Mama's Boy is a 2007 American comedy-drama film starring Diane Keaton and Jon Heder, and features music by Mark Mothersbaugh. The film was distributed by Warner Bros. for a limited release to certain regions of the United States. Mama's Boy was directed by Tim Hamilton.

Plot summary
Eccentric Jeffrey Mannus (Jon Heder) is 29 years old and lives with his mother, Jan (Diane Keaton). He sees no reason to alter this arrangement, but his perfect world is upended when Jan meets Mert Rosenbloom (Jeff Daniels), a motivational speaker. Mert successfully woos Jan and moves in on Jeffrey's territory, something Jeffrey will not tolerate. While at a coffee shop, Jeffrey finds a friend in one of the workers, aspiring singer-songwriter Nora Flannagan (Anna Faris).
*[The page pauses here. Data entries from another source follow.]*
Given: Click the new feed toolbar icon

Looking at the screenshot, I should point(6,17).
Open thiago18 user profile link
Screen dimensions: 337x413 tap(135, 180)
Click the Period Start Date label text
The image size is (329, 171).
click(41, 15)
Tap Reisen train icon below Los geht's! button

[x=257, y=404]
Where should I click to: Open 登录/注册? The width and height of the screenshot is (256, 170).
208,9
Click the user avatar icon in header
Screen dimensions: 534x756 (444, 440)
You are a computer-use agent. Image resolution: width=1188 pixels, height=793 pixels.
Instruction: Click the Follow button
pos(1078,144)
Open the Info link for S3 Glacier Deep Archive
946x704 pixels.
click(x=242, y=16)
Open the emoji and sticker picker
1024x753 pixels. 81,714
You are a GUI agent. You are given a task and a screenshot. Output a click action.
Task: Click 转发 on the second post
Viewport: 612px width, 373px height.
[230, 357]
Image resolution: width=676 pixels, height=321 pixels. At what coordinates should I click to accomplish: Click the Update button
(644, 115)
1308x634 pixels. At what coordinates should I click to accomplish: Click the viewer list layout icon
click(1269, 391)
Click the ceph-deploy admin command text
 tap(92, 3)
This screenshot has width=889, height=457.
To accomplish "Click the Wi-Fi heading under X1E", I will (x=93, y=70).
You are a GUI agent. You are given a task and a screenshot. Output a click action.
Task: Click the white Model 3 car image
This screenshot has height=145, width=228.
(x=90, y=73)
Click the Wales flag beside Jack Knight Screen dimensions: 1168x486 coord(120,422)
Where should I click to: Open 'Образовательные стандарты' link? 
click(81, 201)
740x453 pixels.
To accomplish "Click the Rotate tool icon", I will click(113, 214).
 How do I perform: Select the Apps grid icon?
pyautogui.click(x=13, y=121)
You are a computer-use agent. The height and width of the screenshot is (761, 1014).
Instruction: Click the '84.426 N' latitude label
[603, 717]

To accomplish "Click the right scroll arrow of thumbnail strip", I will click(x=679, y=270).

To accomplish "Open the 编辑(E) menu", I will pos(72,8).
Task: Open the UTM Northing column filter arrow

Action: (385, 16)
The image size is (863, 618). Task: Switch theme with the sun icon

Later, Jeffrey enlists her aid as his unlikely ally. As the war between Mert and Jeffrey escalates, something unprecedented happens — slowly, to both his own surprise and horror, Jeffrey discovers his inner self. However, before this happens, Jeffrey and Mert get into a fist fight in Jan's home, causing her to break up with Mert. Jeffrey is pleased, but Jan kicks him out of the house. He goes to find Nora, who is currently upset with him for being such a "jerk", and Nora does not offer any help. Jeffrey lives on the streets, but is eventually arrested for urinating in a sink. Seymour comes to the rescue and pays his bail, also allowing him to move in with him. Jeffrey realizes his errors and fights to get Jan and Mert back together. After achieving this, he goes to stop the bus that Nora is travelling on, as she is leaving for college, in his new car. He parks it in the middle of the road and stands on the hood, holding up a radio that is playing one of Nora's favorite songs. The bus driver makes Nora talk to him and they make up. They then drive off into the distance.

Cast
Jon Heder - Jeffrey Mannus
Diane Keaton - Jan Mannus
Jeff Daniels - Mert Jacob Rosenbloom
Anna Faris - Nora Flannagan
Sarah Chalke - Maya
Dorian Missick - Mitch
Eli Wallach - Seymour Warburton
Mary Kay Place - Barbera
Simon Helberg - Rathkon

Reception
The film was greatly panned by critics, receiving a Rotten Tomatoes critic score of 8% based on 11 reviews, with an average rating of 3.4/10.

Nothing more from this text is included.